▶ [Given data]
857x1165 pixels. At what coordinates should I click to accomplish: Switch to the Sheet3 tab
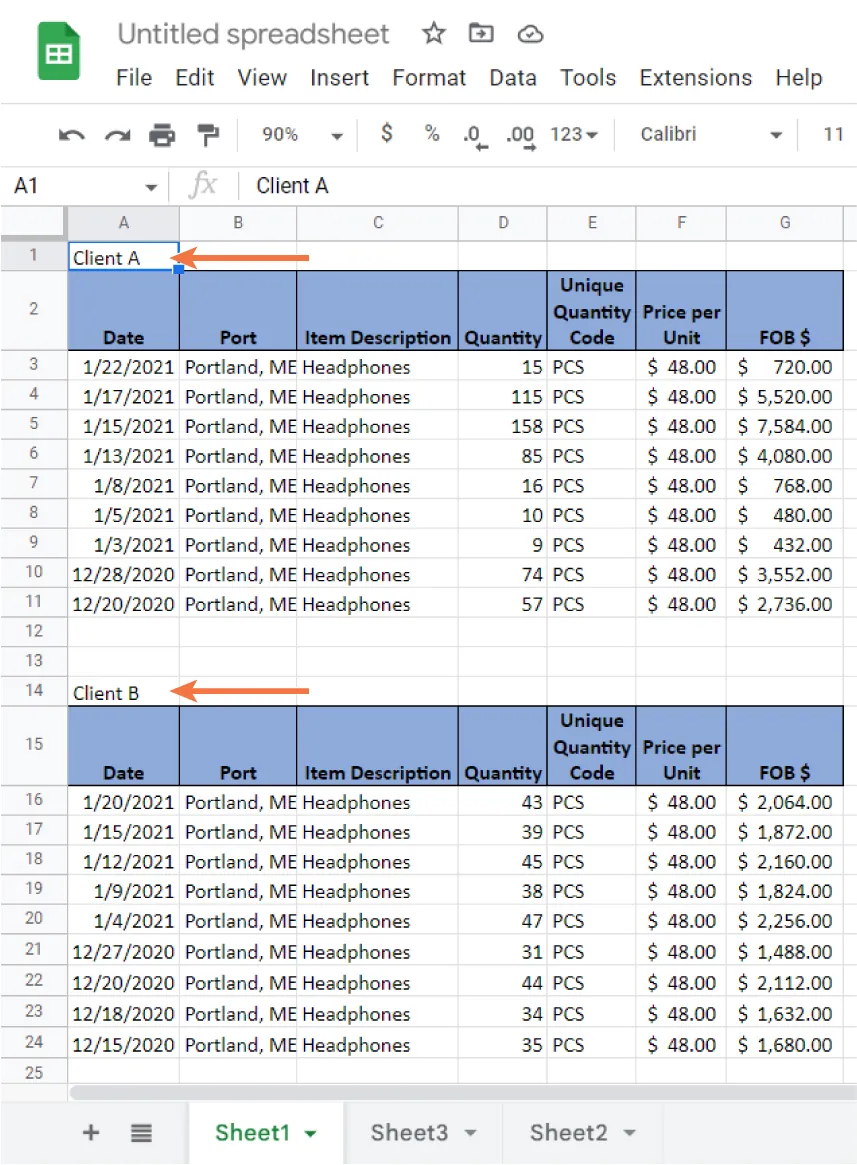[411, 1132]
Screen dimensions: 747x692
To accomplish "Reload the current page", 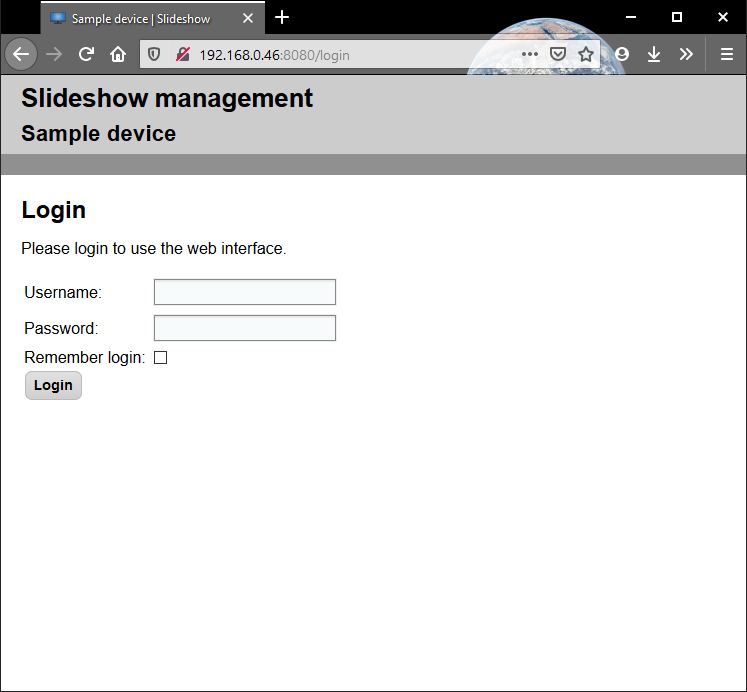I will point(86,54).
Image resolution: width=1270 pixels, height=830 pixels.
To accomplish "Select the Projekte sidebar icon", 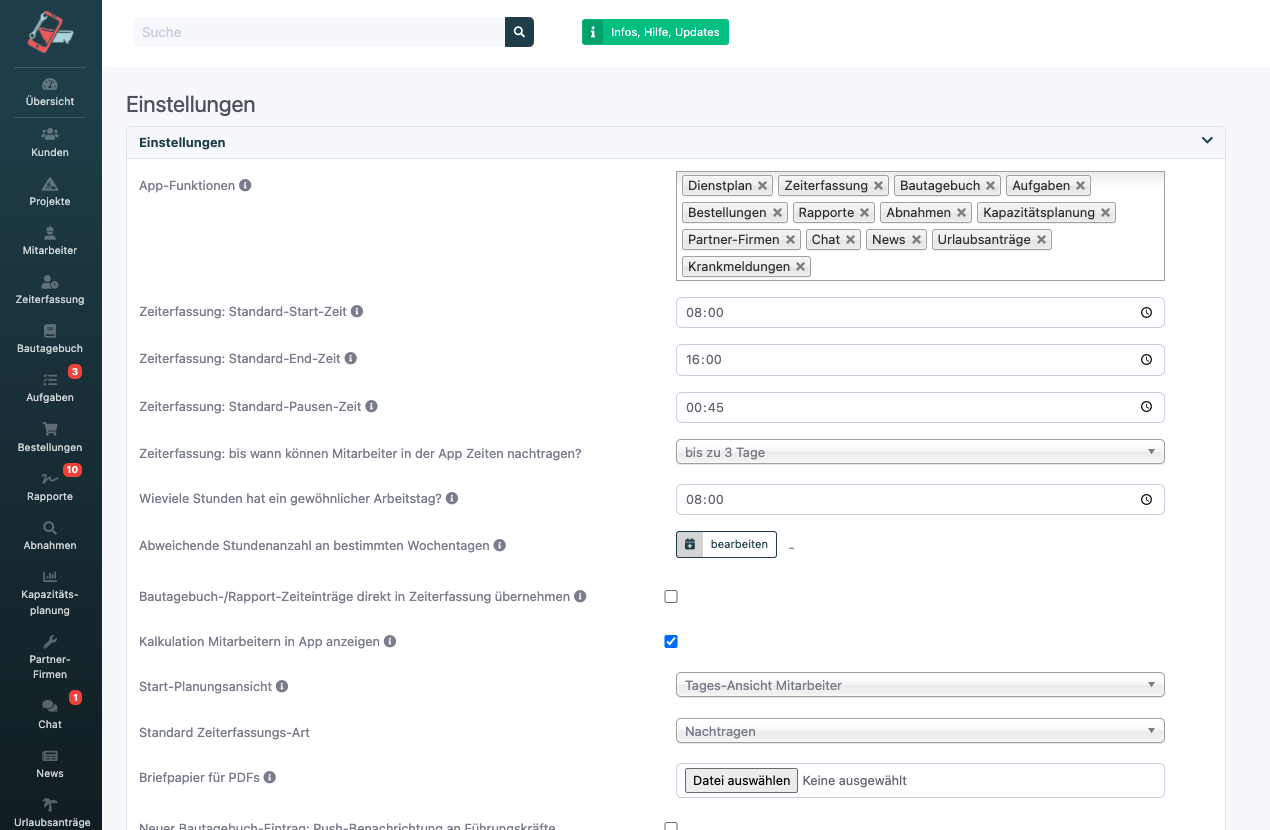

▶ [What you will do]
In the data above, find the line containing "Image resolution: width=1270", then output it and every later line exactly, without the pictures.

▶ [Result for this task]
Image resolution: width=1270 pixels, height=830 pixels.
To accomplish "Select the Projekte sidebar icon", 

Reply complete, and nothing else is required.